Sometimes we need some perspective, a reminder to just let it be. Your garden is good as it is. A garden doesn’t have to be fancy or perfectly quaffed to provide pleasure, food, pretty things to look at, or respite.

Urban Garden
I’m always impressed by the quantity of herbs that are growing on the edge of this small garden. This is a different side of the same garden as the one show above.

Take these atypical gardens I spotted from the street while walking around my urban Toronto neighbourhood recently. Some of these aren’t even gardens in the proper sense and yet I was taken with each of them, certainly enough to get out my camera and take a photo.

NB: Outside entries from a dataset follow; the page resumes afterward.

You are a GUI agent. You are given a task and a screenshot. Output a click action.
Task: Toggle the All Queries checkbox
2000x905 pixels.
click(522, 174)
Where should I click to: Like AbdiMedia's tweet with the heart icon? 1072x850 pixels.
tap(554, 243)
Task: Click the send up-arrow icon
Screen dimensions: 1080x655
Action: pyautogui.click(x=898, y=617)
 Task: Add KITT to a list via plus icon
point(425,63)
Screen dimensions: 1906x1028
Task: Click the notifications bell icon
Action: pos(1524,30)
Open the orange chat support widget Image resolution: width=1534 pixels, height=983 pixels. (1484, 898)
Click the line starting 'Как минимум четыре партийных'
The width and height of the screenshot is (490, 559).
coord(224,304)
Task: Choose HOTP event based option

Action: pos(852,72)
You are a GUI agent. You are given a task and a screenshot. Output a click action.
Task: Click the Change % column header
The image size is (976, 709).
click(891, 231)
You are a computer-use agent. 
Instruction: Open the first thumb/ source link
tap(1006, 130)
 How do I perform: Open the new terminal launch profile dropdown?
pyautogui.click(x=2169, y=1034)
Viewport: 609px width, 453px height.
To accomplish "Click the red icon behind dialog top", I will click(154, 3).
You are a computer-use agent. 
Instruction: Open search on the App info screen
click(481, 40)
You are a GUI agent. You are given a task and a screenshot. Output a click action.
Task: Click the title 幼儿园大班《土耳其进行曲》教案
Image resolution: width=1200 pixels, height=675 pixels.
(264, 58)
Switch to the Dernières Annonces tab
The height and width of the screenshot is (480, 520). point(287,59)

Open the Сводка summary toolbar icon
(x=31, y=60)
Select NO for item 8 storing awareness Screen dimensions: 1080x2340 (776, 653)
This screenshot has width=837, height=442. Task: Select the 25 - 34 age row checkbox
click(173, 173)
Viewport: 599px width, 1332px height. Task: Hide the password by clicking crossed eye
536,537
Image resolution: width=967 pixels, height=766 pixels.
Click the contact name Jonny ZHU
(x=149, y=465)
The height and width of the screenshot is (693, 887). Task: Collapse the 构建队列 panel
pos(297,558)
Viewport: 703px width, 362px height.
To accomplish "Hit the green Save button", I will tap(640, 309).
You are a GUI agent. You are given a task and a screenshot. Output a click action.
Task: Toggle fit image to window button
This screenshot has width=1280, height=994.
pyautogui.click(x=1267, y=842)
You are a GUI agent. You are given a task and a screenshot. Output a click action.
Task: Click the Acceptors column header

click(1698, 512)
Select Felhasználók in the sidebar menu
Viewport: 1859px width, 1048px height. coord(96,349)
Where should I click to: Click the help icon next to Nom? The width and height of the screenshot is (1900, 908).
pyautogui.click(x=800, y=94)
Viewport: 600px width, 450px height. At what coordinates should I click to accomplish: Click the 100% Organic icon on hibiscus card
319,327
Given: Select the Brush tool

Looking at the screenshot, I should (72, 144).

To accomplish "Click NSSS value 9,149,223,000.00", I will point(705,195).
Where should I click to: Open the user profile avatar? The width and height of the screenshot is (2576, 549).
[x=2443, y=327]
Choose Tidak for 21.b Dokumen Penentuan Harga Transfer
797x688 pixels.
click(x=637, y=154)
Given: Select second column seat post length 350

If only I could withhold judgment so freely when looking at my own garden.

Urban Garden Balcony Garden urban garden

They grow an army of marigold pots every year. And check out the fig trees on the balcony above.

Savoury, Savory

A self-sown crop of summer savoury (Satureja hortensis)that thrives in the crack in the tarmac.

Urban Garden

How they are managing to keep such a healthy corn crop with the number of squirrels and raccoons in this neighbourhood is beyond me. Maybe they’re all congregating in my yard?

zinnias_parkinglot

These zinnias self sow each year in the cracks in a parking lot and yet they never seem to suffer the terrible powdery mildew that plagues most carefully cultivated zinnia crops. Resilience. Determination.

Gayla Trail
Gayla is a writer, photographer, and former graphic designer with a background in the Fine Arts, cultural criticism, and ecology. She is the author, photographer, and designer of best-selling books on gardening, cooking, and preserving.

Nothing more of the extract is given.